Reputation: 1059
I am passed a DateTime
object and a string
timezone variable separately. Is there a way to cast this DateTime as the timezone in the string without "converting"(changing the actual time)?
Upvotes: 0
Views: 2776
Reputation: 885
If your time zone string is very specifically one of the system-defined strings, you can definitely do this. The easiest way is to make the assumption that the DateTime passed in is already in UTC, and that the string passed in is one of the Id values listed in TimeZoneInfo.GetSystemTimeZones()
. Your function would look something like this:
public DateTime ConvertUtcDateTime(DateTime utcDateTime, string timeZoneId)
{
var tz = TimeZoneInfo.FindSystemTimeZoneById(timeZoneId);
var convertedDateTime = TimeZoneInfo.ConvertTimeFromUtc(utcDateTime, tz);
return convertedDateTime;
}
This would create a "new" DateTime value, and your original utcDateTime value would be unchanged. If you can't assume that the DateTime value is UTC, you'll have to require both the source and destination time zones and your function would change slightly:
public DateTime ConvertDateTime(DateTime currentDateTime, string sourceTimeZoneId, string destinationTimeZoneId)
{
var tzSource = TimeZoneInfo.FindSystemTimeZoneById(sourceTimeZoneId);
var tzDestination = TimeZoneInfo.FindSystemTimeZoneById(destinationTimeZoneId);
var convertedDateTime = TimeZoneInfo.ConvertTime(currentDateTime, tzSource, tzDestination);
return convertedDateTime;
}
Keep in mind that in both of these functions, you need to test if the time zone returned by TimeZoneInfo.FindSystemTimeZoneById
is not null. If it is, your input string was bad and you will need to handle that. An exception would likely work well there, but I don't know your needs.
Edit:
As an afterthought, if your strings aren't exactly the same as the Id values from TimeZoneInfo.GetSystemTimeZones()

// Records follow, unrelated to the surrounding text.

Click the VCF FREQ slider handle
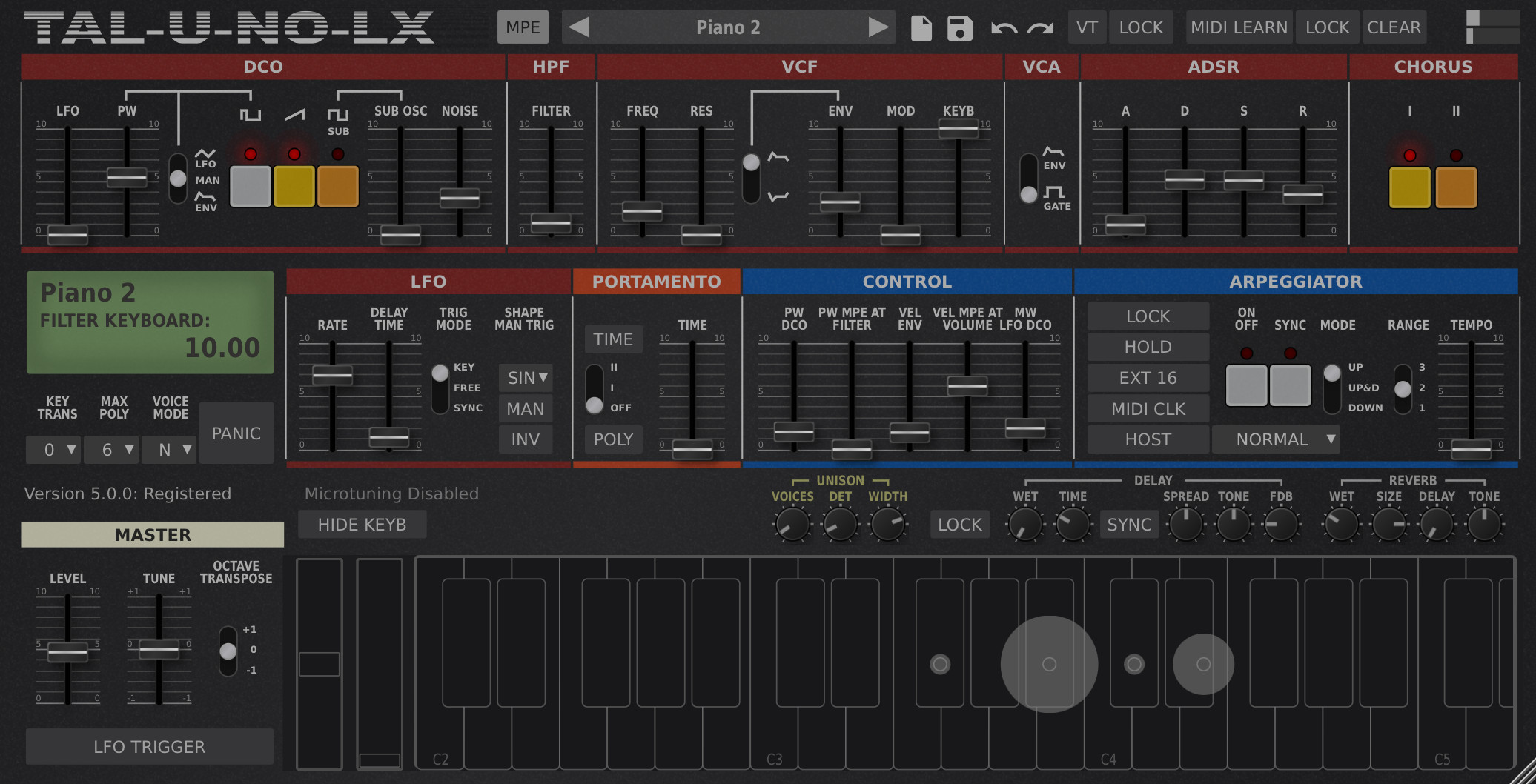The image size is (1536, 784). click(642, 211)
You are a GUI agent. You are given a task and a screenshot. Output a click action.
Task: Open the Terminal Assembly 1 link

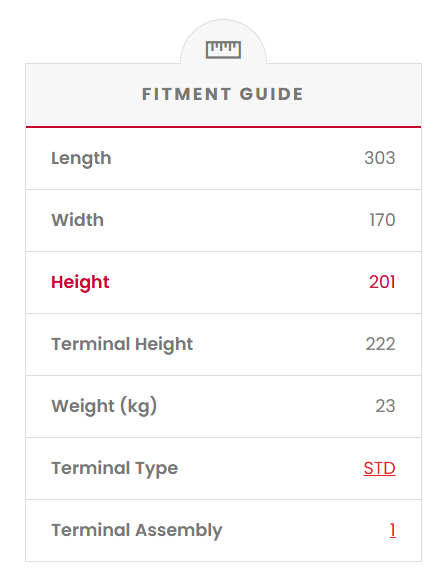(392, 530)
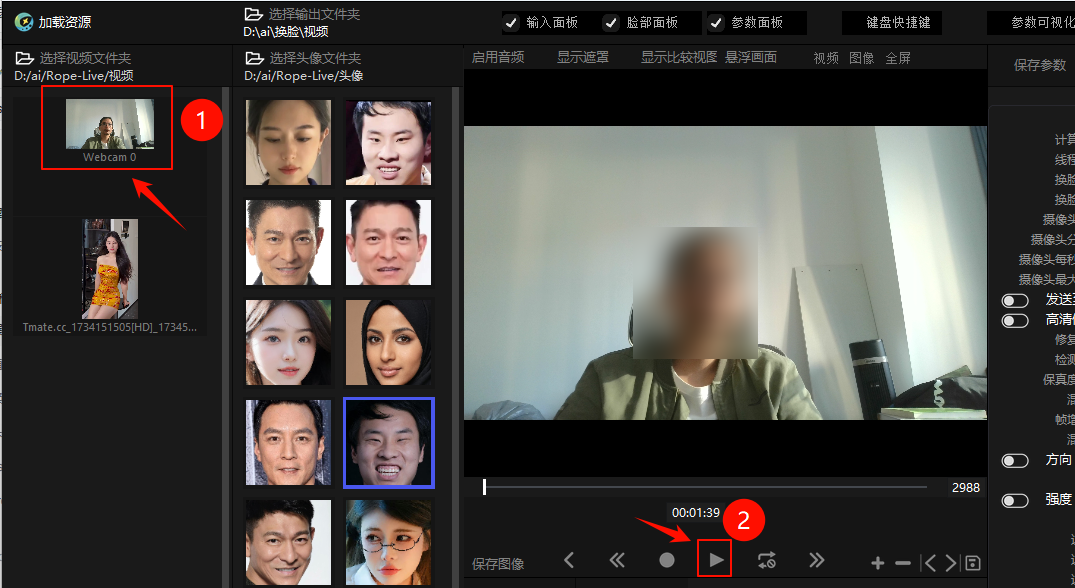Screen dimensions: 1075x588
Task: Click the single left arrow step-back icon
Action: click(569, 561)
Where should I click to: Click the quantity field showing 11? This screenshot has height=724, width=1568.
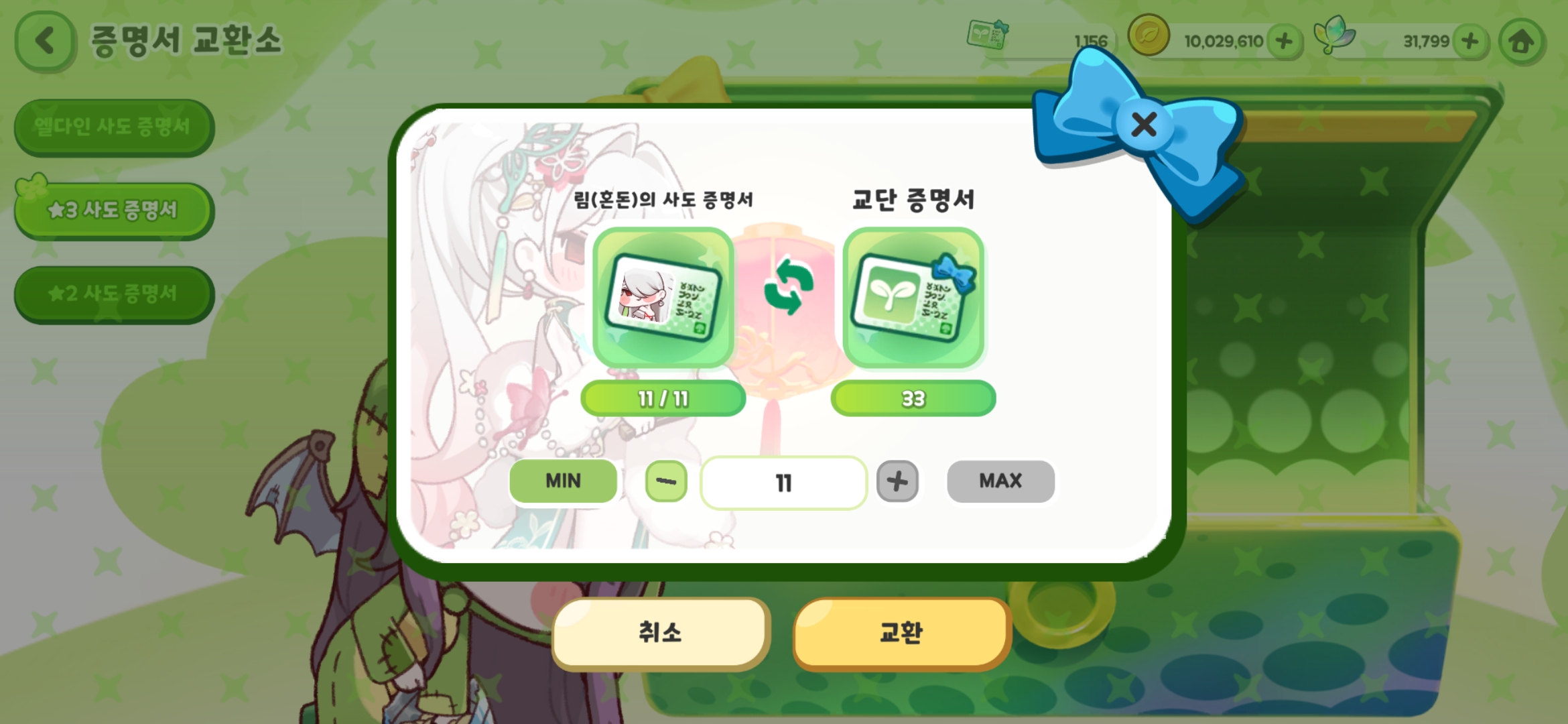(x=783, y=483)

, but they do kind of match up one-to-one, you could make some kind of Dictionary<string, string>
to map your time zone strings to the system's Id values and run from that. That's a good bit of hard-coding, though, but sometimes you need something like this if your inputs can't be changed.
Upvotes: 1
Reputation: 1957
Use UTC Time.
To implelent it, follow this code.
var currentDate = DateTime.SpecifyKind(DateTime.UtcNow, DateTimeKind.Utc);
Upvotes: 1
Reputation: 3551
DateTime
itself is immutable in C# so you can't really change it like you are wanting to.
Your best bet would be to store the object as a UTC DateTime and then based on the timezone string you are passed, add or subtract time from that to "correct" the UTC time stamp.